Las estrategias no son un concepto único ni fijo: su forma y función dependen del contexto en el que se aplican. En realidad, hay muchas maneras de clasificarlas, y todo depende del criterio que se use para analizarlas.

Uno de los enfoques más comunes es por ámbito de aplicación. Por ejemplo, en el mundo militar, las estrategias buscan lograr ventajas sobre un oponente mediante movimientos tácticos, sorpresa o superioridad de recursos. En el ámbito empresarial, las estrategias se enfocan en posicionarse mejor que la competencia, captar clientes o expandirse en nuevos mercados.
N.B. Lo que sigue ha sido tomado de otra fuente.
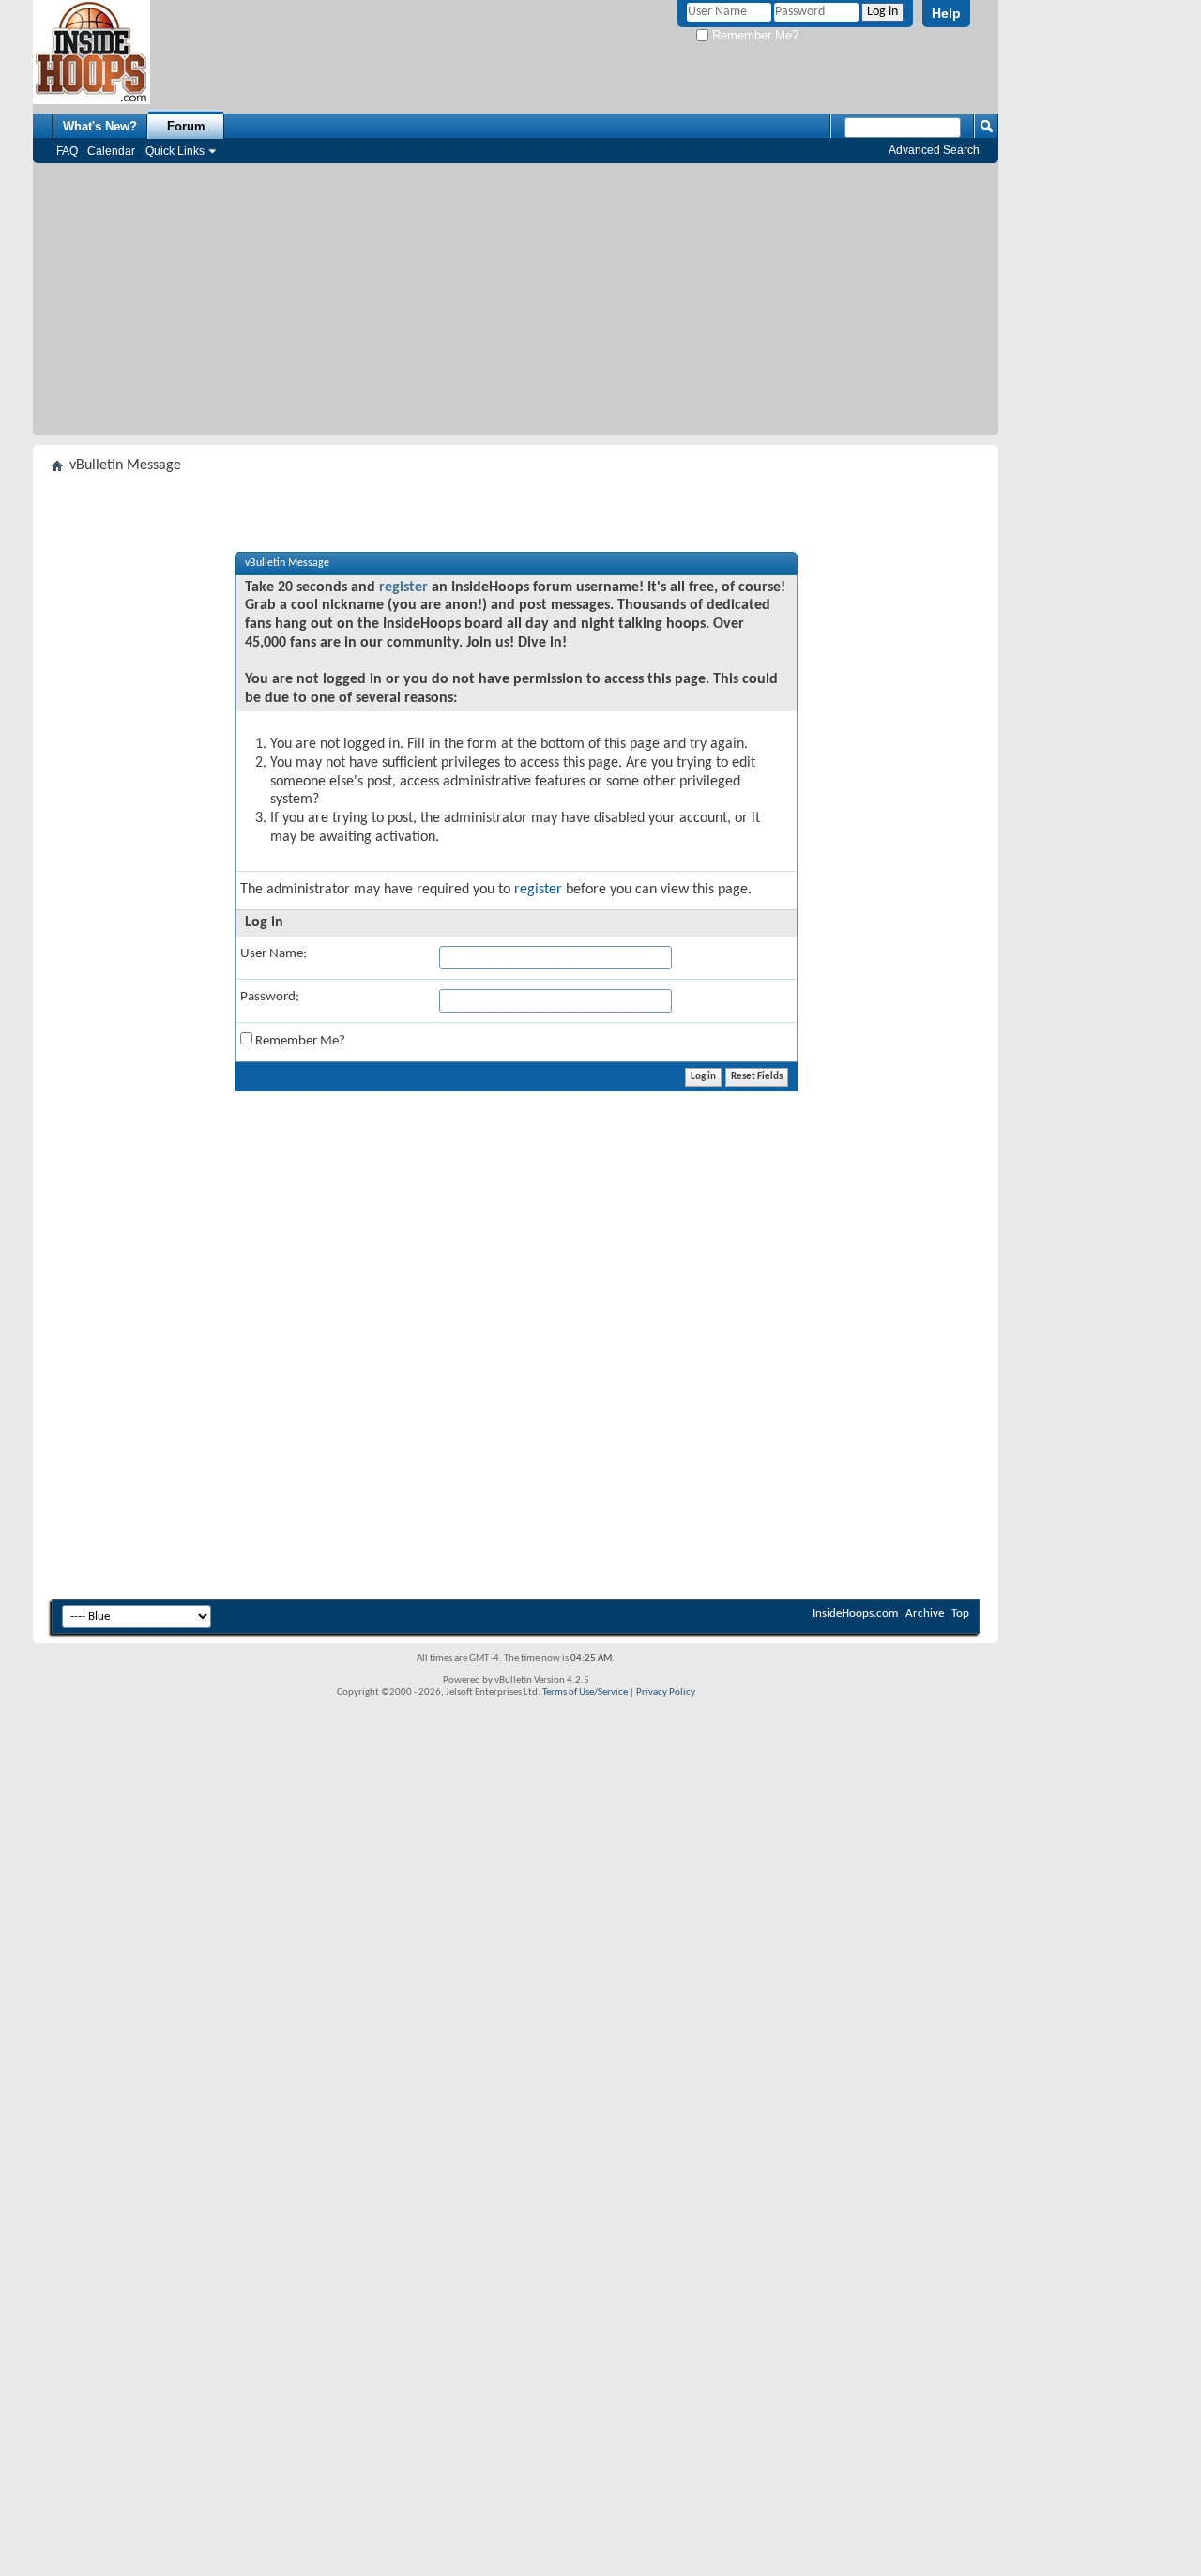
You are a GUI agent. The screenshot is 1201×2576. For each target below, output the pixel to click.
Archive (924, 1614)
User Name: (273, 954)
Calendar (111, 151)
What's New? (100, 126)
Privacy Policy (665, 1692)
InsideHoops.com (855, 1614)
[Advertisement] (515, 304)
También están las estrategias publicitarias, que apuntan a impactar emocionalmente al público, o las deportivas, donde el juego en equipo y el análisis del rival marcan la diferencia.

Otra forma de clasificarlas es por su relación con el adversario o competidor. Aquí encontramos estrategias ofensivas, que buscan tomar la iniciativa y atacar debilidades; defensivas, que priorizan la protección y la estabilidad; y también mixtas, que combinan ambos enfoques según las circunstancias.

Finalmente, también se pueden distinguir por su alcance. Las estrategias generales trazan una visión amplia y a largo plazo, como el rumbo que debe seguir una empresa en los próximos diez años. Las específicas, en cambio, se centran en objetivos concretos y acciones puntuales, como una campaña de lanzamiento de producto.

En resumen, no hay una sola forma de hacer estrategia. Lo clave es saber adaptar el tipo correcto al contexto, al objetivo y al entorno en el que se actúa.